その場合、bcc を使って簡易的にツールを作ることもできますし、 sysdigfalco などの利用も良いでしょう。

アプリケーションレイヤでの対策

GKE の場合、以下のエンドポイントにアクセスすることで Kubernetes へのアクセスに必要な証明書等を取得できます。
そのため SSRF 等の脆弱性があると、インスタンスへのアクセス等を許してしまいます。

$ curl http://metadata.google.internal/computeMetadata/v1beta1/instance/attributes/kube-env?alt=json
"ALLOCATE_NODE_CIDRS: \"true\"\nCA_CERT: XXXXXX...

ちなみにこの攻撃例は Shopify で実際にありました。
詳細は https://blog.ssrf.in/post/example-of-attack-on-gce-and-gke-instance-using-ssrf-vulnerability/ を参照してください。

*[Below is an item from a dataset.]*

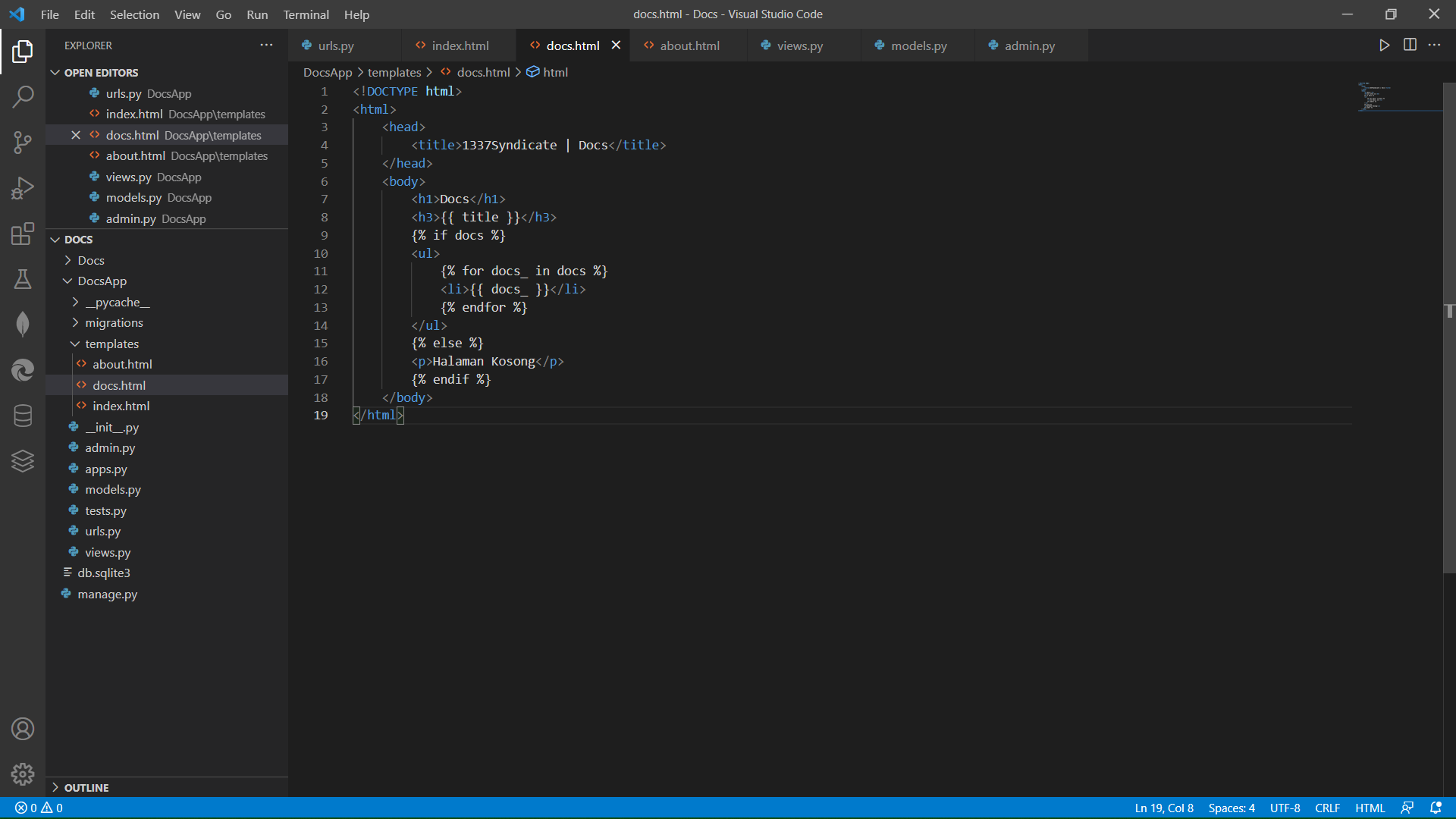Open the Testing flask icon view
This screenshot has height=819, width=1456.
(23, 279)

Kubernetes のセキュリティをチェックするためのツール

これらを自動で、あるいは継続的にチェックするためのツールがあるのでメモ。

kube-bench

CIS Kubernetes Benchmark に基づいてクラスタのセキュリティ監査を行う

kubeaudit

現在動いている Pod に対してセキュリティ監査を行う

kubesec

Pod の yaml から脆弱な設定がないかを確認する。kubeaudit にも同様の機能はあるので、kubeaudit で良さそう。
ところで kubesec は https://github.com/shyiko/kubesec もあるのがつらい。

kube-hunter

Job で Pod を動かして実際にクラスタに攻撃できるかをチェックしてくれる。